Deploying Hazelcast Jet

This guide provides a basic introduction for deploying and operating a successful Hazelcast Jet installation.

We plan to make this guide the first in a series of posts about deploying Hazelcast Jet. This will be a near bare-metal installation, with most of the work done manually. Gradually, we will introduce how to make deployment even easier using integrations with Amazon Web Services and Docker.

Hazelcast Jet supports two modes of deployment: “embedded member”, where the JVM containing application code participates in the Hazelcast Jet cluster directly, and “client-server”, whereby a secondary JVM (which may be on the same host, or on a different one) is responsible for joining the Hazelcast Jet cluster. These two approaches to topology are shown in the following diagrams.

Embedded topology:

Advantages

The main advantage of using embedded topology is simplicity. Because Hazelcast Jet runs in the same JVMs as your application, there are no extra servers to deploy, manage, or maintain. This applies especially when the Hazelcast Jet cluster is tied directly to the embedded application. Since Hazelcast Jet and the application are co-located, reads and writes are faster because another network hop is not required (as opposed to client-server topology).

Disadvantages

When Hazelcast Jet is embedded in an application, it must be started and shut down in concert with its co-resident application instance, and vice-versa. In some cases this may lead to increased operational complexity.

Client-server topology

Advantages

The main advantage of client-server topology is isolation. The Hazelcast Jet cluster will use its own resources instead of sharing it with an application. Therefore, the client application and Hazelcast Jet cluster can be turned on and off independently. Additionally, it’s easier to identify problems if the Hazelcast Jet cluster and application are isolated.

Disadvantages

Because Hazelcast Jet nodes run in dedicated machines, there are costs to deploy, manage, or maintain extra servers.

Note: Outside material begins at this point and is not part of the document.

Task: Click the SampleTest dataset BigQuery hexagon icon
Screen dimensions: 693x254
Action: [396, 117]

Installing and Running Hazelcast Jet

This guide assumes that you have four machines that are accessible via SSH. We proceed to set up a 3-node Hazelcast Jet cluster on the machines and then submit the example word-count job from the remaining machine.

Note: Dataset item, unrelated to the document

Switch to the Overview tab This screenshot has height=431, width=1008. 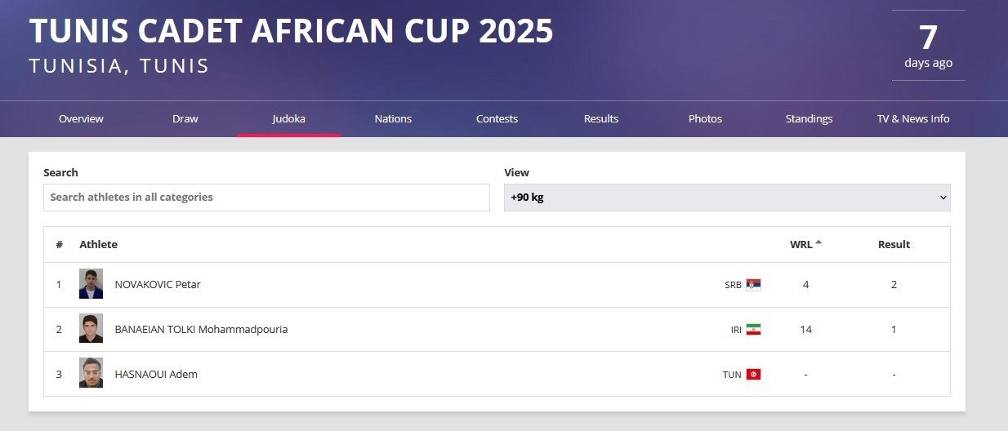click(x=81, y=119)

Note In this blog post we are going to use iTerm2, a terminal emulator capable of sending keyboard input to multiple sessions. If your terminal doesn’t have this capability you have to apply all of those commands on all of your machines.

The only prerequisite for this guide is to have Java 8 installed on the machines. Check out official [installation guide] (https://www.java.com/en/download/help/linux_install.xml) if you don’t have Java 8 installed.

  1. Download the latest version of Hazelcast Jet, which is 0.4, when this blog post was written:

$ wget http://download.hazelcast.com/jet/hazelcast-jet-0.4.zip

  1. Unzip the archive:
unzip hazelcast-jet-0.4.zip
Archive:  hazelcast-jet-0.4.zip
   creating: hazelcast-jet-0.4/
   creating: hazelcast-jet-0.4/bin/
  inflating: hazelcast-jet-0.4/bin/cluster.sh  
  inflating: hazelcast-jet-0.4/bin/stop-jet.sh  
  inflating: hazelcast-jet-0.4/bin/common.sh  
  inflating: hazelcast-jet-0.4/bin/start-jet.bat  
…
  1. Change the working directory to hazelcast-jet-0.4:
cd hazelcast-jet-0.4

Configuring Discovery

If your network permits multicast communication, all you need to do to form a Hazelcast Jet cluster is start the servers, they will find each other automatically. Most of the cloud infrastructure providers do not allow multicast traffic in their network so we will fallback to use TCP/IP discovery in this post.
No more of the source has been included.